Elizabeth Warren and other Democratic senators on Tuesday used tax day to attack tax preparation services like TurboTax and H&R Block.
The Massachusetts liberal joined with Tammy Duckworth of Illinois and Al Franken of Minnesota to request a Government Accountability Office probe of tax services that offer to front customers their refunds, to see if those services include any hidden fees.
Tax preparers like H&R Block, Jackson Hewitt, and Liberty Tax Service increasingly are offering to advance customers money they are due to get back from the government at no cost. But Warren and the other Democrats want the watchdog agency to look into whether those services have fees tacked on, and say if those fees exist, they could affect millions of people.
“An overwhelming majority of Americans rely on paid tax preparers, or use third-party tax preparation software, to file their taxes each year,” they wrote.
Democrats have also taken aim at tax software products like Intuit’s TurboTax. Last week, Warren and 10 others announced that they would introduce the Tax Filing Simplification Act of 2017, which would allow the IRS to provide free online filing software that could provide pre-filled tax returns to taxpayers who chose it.
That legislation would effectively cut out the middleman, crimping TurboTax. The Democrats noted that the average taxpayer spends 13 hours preparing and filing a return, and pays $200 for tax preparation services.

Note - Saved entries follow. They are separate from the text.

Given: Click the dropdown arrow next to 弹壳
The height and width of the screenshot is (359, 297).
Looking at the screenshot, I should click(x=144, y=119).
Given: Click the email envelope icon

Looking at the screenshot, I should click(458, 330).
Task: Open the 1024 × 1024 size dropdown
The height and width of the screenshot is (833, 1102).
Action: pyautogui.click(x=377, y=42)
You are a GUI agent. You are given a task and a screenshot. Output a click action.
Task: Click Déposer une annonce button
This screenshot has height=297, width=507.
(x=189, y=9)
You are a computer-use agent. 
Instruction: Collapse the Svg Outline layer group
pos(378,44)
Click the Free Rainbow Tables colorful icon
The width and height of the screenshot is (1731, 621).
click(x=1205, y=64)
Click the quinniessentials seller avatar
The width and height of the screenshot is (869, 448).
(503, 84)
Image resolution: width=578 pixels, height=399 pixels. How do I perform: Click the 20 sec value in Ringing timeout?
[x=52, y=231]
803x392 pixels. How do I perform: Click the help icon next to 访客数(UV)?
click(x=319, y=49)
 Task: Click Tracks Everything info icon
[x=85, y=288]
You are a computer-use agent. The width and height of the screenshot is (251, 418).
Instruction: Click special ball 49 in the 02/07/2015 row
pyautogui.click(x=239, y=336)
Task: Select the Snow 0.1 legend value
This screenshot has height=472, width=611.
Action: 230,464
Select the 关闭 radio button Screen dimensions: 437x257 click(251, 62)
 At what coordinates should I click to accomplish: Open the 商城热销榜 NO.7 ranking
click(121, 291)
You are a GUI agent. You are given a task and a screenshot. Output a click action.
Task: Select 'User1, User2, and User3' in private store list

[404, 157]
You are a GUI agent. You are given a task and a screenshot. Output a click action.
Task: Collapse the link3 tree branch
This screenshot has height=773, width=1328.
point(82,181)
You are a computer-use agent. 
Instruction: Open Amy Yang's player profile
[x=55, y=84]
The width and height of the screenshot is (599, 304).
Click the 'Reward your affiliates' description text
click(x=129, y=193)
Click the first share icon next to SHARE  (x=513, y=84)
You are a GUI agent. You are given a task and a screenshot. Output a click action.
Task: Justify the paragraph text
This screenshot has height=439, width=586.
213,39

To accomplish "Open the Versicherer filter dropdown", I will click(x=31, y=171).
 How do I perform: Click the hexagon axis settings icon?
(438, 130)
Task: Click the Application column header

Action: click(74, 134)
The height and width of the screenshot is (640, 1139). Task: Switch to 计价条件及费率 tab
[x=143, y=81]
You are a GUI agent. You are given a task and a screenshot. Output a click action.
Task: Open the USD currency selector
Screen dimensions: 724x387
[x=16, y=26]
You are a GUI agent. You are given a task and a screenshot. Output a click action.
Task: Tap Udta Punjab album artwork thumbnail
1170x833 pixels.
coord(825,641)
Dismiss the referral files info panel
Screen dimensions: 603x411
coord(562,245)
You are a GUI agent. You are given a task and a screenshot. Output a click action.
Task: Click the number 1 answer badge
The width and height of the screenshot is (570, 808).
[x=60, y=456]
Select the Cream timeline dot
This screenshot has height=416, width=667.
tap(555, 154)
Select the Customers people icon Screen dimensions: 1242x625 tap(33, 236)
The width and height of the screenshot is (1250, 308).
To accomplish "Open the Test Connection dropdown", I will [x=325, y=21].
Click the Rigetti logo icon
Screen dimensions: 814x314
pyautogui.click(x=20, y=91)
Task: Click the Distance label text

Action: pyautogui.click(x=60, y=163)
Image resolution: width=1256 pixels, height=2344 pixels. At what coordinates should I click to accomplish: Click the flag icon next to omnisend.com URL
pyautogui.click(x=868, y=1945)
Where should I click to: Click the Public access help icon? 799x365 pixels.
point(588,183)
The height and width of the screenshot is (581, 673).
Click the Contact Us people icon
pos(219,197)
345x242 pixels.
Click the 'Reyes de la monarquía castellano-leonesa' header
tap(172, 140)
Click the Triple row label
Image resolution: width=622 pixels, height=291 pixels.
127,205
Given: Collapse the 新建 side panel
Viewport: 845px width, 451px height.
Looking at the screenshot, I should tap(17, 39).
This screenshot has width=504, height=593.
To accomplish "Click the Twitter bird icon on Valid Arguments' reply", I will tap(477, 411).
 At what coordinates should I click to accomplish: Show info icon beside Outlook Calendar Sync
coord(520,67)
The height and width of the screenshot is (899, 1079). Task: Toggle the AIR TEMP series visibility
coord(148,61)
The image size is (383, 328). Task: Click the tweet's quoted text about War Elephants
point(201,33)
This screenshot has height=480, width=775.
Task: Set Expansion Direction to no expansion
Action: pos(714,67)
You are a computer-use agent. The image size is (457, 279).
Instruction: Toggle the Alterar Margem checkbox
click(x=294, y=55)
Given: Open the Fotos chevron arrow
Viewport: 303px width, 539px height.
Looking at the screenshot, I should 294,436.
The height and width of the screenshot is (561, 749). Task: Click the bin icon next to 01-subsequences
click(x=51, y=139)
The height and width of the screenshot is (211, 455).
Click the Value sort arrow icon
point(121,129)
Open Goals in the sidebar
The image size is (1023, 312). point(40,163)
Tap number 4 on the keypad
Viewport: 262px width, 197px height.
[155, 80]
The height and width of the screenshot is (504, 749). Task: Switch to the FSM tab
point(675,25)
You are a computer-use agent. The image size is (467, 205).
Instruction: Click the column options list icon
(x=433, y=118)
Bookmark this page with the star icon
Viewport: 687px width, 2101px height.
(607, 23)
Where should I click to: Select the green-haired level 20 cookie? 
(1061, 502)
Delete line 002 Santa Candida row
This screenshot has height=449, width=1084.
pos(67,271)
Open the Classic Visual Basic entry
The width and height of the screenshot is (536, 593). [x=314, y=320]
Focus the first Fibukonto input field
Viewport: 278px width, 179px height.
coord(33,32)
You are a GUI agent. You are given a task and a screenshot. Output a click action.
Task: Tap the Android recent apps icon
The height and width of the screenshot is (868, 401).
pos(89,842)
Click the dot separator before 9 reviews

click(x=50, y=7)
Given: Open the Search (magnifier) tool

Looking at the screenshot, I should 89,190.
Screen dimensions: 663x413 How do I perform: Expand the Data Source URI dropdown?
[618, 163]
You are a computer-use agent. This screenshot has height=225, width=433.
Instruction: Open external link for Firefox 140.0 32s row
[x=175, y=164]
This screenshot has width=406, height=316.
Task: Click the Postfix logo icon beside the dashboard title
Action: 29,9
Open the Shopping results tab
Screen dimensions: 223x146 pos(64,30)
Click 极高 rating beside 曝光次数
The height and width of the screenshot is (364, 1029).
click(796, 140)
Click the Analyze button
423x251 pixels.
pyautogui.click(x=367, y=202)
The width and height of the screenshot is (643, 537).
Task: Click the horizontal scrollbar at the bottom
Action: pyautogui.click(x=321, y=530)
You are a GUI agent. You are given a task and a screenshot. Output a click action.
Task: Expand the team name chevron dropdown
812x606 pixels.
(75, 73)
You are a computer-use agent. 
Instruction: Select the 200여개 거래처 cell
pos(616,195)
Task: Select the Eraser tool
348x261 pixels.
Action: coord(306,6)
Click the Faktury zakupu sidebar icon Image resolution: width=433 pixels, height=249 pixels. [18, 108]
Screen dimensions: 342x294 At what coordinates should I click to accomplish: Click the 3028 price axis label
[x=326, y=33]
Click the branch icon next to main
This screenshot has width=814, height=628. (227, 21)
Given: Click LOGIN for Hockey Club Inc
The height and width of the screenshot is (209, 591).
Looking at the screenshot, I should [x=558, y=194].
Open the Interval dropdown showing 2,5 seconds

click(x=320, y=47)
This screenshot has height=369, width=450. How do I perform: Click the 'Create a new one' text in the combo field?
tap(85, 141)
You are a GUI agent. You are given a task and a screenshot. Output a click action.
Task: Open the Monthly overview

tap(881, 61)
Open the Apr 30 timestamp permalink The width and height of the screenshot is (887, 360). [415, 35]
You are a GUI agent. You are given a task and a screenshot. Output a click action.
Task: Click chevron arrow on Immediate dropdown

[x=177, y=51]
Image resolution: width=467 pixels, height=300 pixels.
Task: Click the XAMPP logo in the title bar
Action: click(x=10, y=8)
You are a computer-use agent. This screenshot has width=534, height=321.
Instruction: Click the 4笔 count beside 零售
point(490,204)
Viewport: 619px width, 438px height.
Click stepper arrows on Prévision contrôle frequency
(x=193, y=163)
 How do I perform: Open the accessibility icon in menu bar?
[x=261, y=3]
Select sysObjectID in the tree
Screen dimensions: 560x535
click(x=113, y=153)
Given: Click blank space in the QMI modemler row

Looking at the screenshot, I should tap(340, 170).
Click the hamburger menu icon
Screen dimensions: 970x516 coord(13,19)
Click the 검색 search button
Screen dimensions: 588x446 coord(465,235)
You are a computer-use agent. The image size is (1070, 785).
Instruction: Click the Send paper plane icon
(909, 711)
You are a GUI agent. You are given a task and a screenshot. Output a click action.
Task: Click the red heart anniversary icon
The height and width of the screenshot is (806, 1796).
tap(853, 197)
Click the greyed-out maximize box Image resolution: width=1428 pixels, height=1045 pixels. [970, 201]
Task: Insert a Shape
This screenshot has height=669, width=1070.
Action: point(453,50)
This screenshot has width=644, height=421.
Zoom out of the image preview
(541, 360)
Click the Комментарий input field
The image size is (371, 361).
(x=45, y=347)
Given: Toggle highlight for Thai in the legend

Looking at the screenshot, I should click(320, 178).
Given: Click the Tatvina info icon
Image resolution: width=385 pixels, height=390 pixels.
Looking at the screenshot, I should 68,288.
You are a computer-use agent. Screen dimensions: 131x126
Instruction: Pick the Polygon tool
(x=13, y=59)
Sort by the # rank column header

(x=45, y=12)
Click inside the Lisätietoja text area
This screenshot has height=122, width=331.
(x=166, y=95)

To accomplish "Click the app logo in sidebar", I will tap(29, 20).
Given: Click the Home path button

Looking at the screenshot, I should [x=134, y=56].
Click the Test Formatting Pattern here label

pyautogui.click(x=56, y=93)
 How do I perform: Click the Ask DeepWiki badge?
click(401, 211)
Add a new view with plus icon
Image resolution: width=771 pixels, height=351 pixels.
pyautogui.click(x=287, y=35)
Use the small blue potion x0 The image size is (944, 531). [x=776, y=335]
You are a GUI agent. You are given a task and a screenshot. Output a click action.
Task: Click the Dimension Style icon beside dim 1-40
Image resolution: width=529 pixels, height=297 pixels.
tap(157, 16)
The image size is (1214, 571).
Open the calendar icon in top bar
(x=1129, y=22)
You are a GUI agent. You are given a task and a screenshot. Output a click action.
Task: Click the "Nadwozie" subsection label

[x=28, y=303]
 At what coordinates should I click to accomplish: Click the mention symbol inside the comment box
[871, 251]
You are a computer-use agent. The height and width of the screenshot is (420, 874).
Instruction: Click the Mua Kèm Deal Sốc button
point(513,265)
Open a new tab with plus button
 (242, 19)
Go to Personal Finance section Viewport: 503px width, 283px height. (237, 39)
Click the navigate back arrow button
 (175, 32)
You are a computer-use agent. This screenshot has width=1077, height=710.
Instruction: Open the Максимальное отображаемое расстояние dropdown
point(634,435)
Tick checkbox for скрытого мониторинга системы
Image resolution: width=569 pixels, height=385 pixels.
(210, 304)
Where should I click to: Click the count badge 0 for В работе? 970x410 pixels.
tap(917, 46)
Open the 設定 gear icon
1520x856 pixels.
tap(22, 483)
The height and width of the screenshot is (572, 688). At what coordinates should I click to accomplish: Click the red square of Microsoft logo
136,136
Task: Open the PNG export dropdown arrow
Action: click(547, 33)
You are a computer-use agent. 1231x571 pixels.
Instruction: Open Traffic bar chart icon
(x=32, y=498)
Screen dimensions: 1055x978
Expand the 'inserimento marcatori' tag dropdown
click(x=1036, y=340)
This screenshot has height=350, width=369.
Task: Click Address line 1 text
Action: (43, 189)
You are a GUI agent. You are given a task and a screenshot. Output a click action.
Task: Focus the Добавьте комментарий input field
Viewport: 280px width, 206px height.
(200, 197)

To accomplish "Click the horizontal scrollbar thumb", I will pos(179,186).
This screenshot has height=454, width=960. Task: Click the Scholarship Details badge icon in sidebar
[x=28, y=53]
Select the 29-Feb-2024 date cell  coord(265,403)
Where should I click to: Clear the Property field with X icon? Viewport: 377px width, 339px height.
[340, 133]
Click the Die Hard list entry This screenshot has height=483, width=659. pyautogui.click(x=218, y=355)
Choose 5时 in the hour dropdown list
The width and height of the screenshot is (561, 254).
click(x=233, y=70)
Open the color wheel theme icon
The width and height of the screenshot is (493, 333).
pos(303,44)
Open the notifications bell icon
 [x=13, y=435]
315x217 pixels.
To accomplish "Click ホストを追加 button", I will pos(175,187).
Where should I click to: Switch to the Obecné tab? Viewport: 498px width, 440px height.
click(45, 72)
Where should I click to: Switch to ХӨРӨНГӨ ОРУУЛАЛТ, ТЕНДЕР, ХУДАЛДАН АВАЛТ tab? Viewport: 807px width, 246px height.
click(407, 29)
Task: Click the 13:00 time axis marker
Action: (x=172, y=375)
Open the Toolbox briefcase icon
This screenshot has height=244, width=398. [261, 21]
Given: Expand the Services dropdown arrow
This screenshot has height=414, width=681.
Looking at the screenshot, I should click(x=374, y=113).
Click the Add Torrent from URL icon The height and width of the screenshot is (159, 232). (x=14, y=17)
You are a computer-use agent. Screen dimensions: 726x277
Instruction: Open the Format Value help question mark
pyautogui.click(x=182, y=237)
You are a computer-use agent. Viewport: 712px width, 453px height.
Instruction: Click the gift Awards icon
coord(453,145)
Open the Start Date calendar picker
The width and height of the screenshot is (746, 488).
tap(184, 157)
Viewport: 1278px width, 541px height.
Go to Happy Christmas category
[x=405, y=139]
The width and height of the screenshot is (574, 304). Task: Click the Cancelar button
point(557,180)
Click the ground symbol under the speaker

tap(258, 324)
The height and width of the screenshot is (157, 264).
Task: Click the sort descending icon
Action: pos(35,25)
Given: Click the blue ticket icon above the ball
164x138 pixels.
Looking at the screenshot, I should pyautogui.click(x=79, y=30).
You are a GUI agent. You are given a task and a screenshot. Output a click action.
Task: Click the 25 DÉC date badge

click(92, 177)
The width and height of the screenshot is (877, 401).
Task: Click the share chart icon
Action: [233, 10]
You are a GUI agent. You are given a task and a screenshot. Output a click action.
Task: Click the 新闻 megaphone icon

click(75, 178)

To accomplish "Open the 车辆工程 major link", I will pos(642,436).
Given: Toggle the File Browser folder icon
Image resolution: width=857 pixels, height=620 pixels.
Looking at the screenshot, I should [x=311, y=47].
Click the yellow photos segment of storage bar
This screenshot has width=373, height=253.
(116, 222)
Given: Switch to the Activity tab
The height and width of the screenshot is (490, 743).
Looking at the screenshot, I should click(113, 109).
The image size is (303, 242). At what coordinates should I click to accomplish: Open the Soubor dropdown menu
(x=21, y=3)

In years past, Republicans have opposed legislation along those lines, on the grounds that it would grant more power to the IRS.
This year, House Republicans suggested that their proposed tax reform would simplify taxes enough to ease the tax filing experience. House Speaker Paul Ryan has suggested that, by eliminating most credits and deductions, his reform plan would allow most taxpayers to file on a return the size of a post card.
“Wouldn’t that be something?” Ryan said in a video published Tuesday. “This is one of the things we are working on right now.”